Over the past 3 years the AQUACROSS Assessment Framework was developed, tested, and applied in eight case studies across Europe to solve local biodiversity challenges. Finally, results from each Case Study were published in a 30-page Case Study report and 3-page Executive Summary report.

The case study page summarises our work in Case Study 2, and makes recommendations for local policy.

Results from Case Study 7 are summarised below:

Biodiversity challenge: Freshwater ecosystems in the Swiss plateau are threatened by multiple stressors that deteriorate water quality and hydromorphology. To restore these ecosystems and stop the biodiversity decline, multiple management measures will be implemented over the next decades. We propose methods for a spatial and temporal prioritisation to coordinate measures from different sectors and maximise their effectiveness, while considering other societal needs.

Context: Case Study 7 is based in the Swiss Plateau, a relatively flat and densely populated area that facilitates agricultural production and urban development (Fig. 1). Switzerland decided to fund the morphological restoration of one quarter of all morphologically degraded rivers over the next 80 years, to upgrade the 100 most important wastewater treatment plants to remove micropollutants, and to reduce pollution agriculture. Cantonal authorities were asked to provide a strategic plan for the morphological restoration of rivers over the next two decades, which will be updated every 12 years and is intended to increase the effectiveness of restoration measures.

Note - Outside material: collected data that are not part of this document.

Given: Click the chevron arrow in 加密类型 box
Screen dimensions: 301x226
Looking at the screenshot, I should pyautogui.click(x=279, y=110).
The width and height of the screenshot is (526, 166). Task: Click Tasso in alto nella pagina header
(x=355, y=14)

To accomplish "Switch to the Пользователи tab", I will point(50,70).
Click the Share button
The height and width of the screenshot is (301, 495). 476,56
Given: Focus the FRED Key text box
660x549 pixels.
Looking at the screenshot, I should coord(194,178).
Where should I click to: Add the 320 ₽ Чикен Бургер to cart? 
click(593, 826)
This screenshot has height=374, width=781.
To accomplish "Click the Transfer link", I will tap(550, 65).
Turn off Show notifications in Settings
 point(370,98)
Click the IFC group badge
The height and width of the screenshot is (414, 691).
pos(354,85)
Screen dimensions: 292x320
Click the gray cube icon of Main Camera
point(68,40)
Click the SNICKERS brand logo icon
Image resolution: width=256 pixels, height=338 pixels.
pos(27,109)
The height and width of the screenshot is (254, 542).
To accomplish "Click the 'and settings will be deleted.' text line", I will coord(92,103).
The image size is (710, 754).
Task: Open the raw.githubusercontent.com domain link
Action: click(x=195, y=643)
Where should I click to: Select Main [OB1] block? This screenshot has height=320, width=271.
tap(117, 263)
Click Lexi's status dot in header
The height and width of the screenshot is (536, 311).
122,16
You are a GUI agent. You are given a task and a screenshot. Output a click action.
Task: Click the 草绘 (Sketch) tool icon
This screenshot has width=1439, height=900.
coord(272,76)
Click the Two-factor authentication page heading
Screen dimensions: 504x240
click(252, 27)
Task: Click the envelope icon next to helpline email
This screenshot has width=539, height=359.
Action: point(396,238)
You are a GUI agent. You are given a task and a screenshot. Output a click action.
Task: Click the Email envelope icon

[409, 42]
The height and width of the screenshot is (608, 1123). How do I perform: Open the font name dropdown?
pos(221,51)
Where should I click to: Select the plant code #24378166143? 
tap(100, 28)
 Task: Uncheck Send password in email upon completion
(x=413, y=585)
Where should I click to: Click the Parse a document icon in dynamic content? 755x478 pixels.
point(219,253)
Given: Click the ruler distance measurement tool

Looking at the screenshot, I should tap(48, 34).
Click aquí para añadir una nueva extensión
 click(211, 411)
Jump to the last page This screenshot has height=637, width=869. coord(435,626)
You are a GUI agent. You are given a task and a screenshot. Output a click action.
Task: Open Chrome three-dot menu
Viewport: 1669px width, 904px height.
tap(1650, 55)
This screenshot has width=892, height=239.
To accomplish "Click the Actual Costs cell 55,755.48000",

What was done? Using the concepts underlying the AQUACROSS Assessment Framework, we developed a procedure to prioritise restoration measures by maximising the ecological state of a catchment under a given budget constraint, while considering other societal needs and other sources of impairment:

• In close collaboration with stakeholders from federal and cantonal authorities and environmental consulting companies, we integrated procedures for chemical, physical and biological assessment at the river reach scale and proposed a spatially explicit ecological assessment at the catchment scale.
• We applied the catchment scale assessment to search for management strategies that optimise the overall ecological state at the catchment scale, while increasing or not significantly decreasing services (e.g. recreation) demanded by society.

Results: We developed a methodology that supports environmental managers in the integrative assessment of restoration measures at the catchment scale. This methodology is based on ecological principles, such as maximising resilience and fish migration potential and minimising fragmentation. An optimisation procedure provides a set of near-optimal combinations of measures to reach the highest ecological state for a given budget. This list of potential measures can support the development of a cantonal planning, which also requires stakeholder involvement.

Lessons learned for managing biodiversity: Spatial assessment procedures that integrate over different aspects of the ecological state are essential for the prioritisation of restoration measures. The consideration of different types of impairments, such as hydromorphological degradation and chemical pollution, is important to increase effectiveness.

Applicability: The suggested procedure can support environmental managers in updating their strategic planning of restoration measures and coordination with water quality management. The approach can be adapted and transferred to other countries and other management questions.